パソコンで言えば、スペックのことを指すのだろう。
第一、人間には数えきれない程の能力が存在する。例えば、スポーツができるとか、将棋ができるというのも立派な才能だ。スポーツの中にもいろいろある。野球が得意な人もいれば、バスケットボールが得意な人もいる。その中でもピッチャー向きの人だったり、バッター向きの人もいる。とにかく、数えきれない程の能力がある。
一般的に言われる「頭の良さ」にも、いろんな種類がある。勉強ができる人、話が上手い人……。その中でも、数学が得意な人もいれば、社会が得意な人もいる。
とまあ、このように数えきれない程の能力の種類がある。
それは人と人とを単純に比べるものではなく、自分の得意なフィールドで勝負するのが利口だと私は思う。

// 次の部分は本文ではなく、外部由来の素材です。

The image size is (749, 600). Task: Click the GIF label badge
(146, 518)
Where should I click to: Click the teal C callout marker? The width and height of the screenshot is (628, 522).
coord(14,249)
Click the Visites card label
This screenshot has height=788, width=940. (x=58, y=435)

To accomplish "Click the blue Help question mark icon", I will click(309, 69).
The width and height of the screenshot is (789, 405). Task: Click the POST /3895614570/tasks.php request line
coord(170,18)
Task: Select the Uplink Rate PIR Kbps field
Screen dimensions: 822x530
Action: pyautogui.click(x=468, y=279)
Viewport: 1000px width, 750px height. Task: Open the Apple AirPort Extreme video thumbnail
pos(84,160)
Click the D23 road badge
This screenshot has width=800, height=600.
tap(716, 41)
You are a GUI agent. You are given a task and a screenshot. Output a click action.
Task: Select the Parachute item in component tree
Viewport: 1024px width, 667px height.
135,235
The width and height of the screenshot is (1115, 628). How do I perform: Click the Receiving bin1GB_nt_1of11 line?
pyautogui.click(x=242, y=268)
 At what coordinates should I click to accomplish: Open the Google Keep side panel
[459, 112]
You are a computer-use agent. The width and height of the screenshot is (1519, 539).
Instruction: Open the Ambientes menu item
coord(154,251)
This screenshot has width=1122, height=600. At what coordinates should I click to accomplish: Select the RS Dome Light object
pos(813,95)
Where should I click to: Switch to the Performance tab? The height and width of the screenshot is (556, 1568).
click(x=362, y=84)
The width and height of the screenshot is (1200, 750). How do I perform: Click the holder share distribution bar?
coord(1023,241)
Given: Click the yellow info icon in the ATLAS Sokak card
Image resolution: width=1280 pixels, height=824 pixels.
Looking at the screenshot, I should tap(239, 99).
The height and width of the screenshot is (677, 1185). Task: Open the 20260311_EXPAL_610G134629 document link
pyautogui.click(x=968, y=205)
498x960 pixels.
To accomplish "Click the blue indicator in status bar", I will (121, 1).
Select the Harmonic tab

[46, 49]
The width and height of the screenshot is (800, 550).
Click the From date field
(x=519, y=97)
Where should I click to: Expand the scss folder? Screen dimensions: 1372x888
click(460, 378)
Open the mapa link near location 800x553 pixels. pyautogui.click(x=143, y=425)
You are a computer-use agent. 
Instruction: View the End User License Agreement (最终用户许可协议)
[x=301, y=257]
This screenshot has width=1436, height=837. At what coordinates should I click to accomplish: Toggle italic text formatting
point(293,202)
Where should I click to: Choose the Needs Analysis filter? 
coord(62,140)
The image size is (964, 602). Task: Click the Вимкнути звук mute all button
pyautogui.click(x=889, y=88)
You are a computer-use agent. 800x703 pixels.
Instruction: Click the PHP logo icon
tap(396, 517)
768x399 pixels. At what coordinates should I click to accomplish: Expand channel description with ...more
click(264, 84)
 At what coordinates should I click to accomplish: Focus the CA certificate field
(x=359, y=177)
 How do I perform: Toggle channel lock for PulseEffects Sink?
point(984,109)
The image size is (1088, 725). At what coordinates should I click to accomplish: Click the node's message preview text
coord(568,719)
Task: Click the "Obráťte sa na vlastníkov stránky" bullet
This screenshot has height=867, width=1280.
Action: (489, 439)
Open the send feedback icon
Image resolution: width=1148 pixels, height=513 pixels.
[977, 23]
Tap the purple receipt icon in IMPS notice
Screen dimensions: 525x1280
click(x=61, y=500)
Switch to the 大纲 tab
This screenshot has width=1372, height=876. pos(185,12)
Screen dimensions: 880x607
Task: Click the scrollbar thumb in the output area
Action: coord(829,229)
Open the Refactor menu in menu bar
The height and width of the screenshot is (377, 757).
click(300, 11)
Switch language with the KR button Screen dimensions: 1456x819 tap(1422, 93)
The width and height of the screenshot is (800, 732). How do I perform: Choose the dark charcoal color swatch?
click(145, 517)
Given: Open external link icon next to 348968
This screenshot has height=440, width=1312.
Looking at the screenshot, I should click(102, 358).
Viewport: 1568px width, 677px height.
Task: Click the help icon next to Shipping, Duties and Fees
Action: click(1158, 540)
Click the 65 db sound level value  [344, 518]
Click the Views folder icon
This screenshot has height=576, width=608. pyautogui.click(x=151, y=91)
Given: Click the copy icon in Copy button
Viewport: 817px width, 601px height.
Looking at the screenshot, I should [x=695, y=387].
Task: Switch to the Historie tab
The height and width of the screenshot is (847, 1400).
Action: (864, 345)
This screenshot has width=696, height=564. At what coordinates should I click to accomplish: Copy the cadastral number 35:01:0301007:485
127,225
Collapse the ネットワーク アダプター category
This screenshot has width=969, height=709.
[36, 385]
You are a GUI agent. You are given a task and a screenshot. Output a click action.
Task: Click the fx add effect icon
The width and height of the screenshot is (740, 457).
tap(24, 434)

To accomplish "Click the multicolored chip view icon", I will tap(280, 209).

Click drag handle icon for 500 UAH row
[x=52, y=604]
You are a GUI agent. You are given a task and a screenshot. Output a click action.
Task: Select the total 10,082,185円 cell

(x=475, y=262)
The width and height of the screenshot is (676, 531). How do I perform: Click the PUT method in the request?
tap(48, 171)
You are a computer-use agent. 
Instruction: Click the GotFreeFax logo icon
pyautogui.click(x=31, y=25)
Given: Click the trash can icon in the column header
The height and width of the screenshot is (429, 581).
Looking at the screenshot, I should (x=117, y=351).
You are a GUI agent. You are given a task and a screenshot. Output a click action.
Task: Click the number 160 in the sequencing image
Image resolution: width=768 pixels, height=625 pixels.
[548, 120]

IQテストというものについて、私は受けたことがないので詳しくはわからないが、どうやら言語理解、知覚統合、作動記憶、処理速度の四項目に分けて評価するらしい。
だが、このたった四つの項目を数値化して、人と人とを比べようとするのは、どうにも納得がいかない。少し乱暴な話にすら思える。
私からすれば、IQが高いというのは、IQテストで測られる能力が人よりも秀でていた、というだけのことだ。
決して人間そのものを、絶対的な数値に落として比較できるものではない。